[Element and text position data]
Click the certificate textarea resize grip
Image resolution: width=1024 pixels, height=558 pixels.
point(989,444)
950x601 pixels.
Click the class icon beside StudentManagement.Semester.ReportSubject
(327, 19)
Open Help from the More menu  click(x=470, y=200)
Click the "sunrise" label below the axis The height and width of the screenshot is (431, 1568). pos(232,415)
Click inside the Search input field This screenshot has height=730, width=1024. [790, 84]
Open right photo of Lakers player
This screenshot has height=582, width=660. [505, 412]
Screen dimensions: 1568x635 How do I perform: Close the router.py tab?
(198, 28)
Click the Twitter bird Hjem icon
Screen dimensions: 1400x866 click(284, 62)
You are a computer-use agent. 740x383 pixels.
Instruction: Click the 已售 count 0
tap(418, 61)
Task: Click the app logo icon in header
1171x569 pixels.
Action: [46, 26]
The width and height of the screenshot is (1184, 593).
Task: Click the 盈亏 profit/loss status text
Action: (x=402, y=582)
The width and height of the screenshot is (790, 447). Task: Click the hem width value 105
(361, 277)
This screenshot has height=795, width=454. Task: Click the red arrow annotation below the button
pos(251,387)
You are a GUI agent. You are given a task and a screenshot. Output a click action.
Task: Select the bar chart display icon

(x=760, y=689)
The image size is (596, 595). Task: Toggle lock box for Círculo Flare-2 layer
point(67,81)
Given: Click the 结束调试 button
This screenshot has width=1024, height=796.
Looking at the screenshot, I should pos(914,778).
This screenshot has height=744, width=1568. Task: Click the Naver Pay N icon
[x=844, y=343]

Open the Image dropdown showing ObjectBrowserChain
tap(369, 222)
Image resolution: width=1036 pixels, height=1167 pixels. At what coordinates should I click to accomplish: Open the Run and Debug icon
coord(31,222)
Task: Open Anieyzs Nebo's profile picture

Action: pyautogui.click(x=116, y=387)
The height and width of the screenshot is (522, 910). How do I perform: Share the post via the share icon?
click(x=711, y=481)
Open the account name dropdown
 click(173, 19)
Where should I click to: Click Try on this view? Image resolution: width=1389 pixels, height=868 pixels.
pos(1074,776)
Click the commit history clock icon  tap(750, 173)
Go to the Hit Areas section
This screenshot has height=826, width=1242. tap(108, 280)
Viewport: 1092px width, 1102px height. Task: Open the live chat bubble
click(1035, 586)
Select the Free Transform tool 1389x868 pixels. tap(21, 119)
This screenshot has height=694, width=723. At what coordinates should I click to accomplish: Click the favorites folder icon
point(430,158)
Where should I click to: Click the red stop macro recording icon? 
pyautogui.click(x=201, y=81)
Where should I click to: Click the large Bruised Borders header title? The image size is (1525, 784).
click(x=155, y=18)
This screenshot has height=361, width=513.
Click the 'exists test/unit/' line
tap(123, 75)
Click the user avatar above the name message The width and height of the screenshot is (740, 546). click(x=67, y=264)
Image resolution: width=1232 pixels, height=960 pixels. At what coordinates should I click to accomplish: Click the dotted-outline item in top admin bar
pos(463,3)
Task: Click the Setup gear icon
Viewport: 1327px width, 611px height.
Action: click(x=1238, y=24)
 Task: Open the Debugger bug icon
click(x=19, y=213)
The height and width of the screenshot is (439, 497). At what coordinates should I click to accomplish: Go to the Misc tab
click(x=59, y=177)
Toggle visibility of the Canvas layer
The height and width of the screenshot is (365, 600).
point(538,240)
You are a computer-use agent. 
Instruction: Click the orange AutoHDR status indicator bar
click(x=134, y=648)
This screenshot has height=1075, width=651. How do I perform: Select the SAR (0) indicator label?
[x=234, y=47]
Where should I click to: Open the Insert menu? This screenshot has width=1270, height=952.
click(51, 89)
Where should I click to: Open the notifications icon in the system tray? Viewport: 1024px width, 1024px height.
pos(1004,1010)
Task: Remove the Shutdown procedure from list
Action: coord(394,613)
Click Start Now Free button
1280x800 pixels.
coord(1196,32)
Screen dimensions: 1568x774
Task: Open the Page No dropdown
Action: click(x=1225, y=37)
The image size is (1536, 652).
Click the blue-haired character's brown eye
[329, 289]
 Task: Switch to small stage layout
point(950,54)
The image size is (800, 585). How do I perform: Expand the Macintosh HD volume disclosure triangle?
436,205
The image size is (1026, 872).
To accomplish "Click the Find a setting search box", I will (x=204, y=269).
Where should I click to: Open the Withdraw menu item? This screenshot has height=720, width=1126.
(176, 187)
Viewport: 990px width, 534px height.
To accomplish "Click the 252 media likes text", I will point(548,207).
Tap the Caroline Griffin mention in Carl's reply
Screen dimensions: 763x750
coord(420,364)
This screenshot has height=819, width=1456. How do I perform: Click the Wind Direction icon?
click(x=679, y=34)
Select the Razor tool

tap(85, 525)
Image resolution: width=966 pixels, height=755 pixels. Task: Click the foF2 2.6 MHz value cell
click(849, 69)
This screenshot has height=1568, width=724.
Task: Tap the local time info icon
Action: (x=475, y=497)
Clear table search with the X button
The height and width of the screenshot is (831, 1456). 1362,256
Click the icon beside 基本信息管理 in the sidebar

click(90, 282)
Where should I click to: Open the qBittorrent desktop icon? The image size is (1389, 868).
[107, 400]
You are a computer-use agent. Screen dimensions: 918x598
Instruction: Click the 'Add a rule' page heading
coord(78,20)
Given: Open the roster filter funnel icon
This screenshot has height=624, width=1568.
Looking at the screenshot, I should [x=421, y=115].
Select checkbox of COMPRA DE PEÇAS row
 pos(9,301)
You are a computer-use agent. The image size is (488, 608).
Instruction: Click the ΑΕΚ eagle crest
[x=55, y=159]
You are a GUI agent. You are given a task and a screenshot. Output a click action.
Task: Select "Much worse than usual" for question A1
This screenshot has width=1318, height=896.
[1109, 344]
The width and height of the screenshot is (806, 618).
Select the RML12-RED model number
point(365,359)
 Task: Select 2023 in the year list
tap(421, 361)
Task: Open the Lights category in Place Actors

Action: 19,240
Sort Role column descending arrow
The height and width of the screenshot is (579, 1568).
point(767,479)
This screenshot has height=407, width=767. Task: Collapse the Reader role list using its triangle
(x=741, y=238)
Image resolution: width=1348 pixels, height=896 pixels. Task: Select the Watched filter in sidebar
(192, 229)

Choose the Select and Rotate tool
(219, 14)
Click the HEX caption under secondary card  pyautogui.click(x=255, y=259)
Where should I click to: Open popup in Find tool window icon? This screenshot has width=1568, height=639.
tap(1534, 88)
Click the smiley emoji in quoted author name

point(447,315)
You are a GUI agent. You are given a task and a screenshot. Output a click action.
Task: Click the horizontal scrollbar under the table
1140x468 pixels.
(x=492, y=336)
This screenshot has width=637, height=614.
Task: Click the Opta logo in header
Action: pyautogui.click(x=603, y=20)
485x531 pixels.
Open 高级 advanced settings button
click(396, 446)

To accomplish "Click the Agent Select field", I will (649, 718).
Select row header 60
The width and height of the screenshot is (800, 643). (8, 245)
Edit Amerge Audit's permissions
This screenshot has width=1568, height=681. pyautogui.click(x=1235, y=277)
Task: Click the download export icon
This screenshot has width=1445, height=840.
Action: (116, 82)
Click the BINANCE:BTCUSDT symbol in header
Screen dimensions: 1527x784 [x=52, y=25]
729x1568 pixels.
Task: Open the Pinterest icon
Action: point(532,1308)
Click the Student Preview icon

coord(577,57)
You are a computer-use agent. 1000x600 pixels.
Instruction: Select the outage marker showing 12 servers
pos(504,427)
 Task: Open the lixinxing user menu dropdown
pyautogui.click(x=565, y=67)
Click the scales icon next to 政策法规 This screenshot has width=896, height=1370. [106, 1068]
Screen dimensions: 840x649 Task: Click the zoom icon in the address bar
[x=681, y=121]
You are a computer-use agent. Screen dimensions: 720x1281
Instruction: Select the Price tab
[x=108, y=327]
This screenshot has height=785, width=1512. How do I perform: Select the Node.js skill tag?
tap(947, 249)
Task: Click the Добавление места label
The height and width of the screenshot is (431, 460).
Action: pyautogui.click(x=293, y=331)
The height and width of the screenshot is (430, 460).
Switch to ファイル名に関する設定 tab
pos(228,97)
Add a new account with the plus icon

#### EXERCISE REQUIREMENTS
Count the lines in the data above that contain the string "name", and give only the number.

#### ANSWER TO THE EXERCISE
3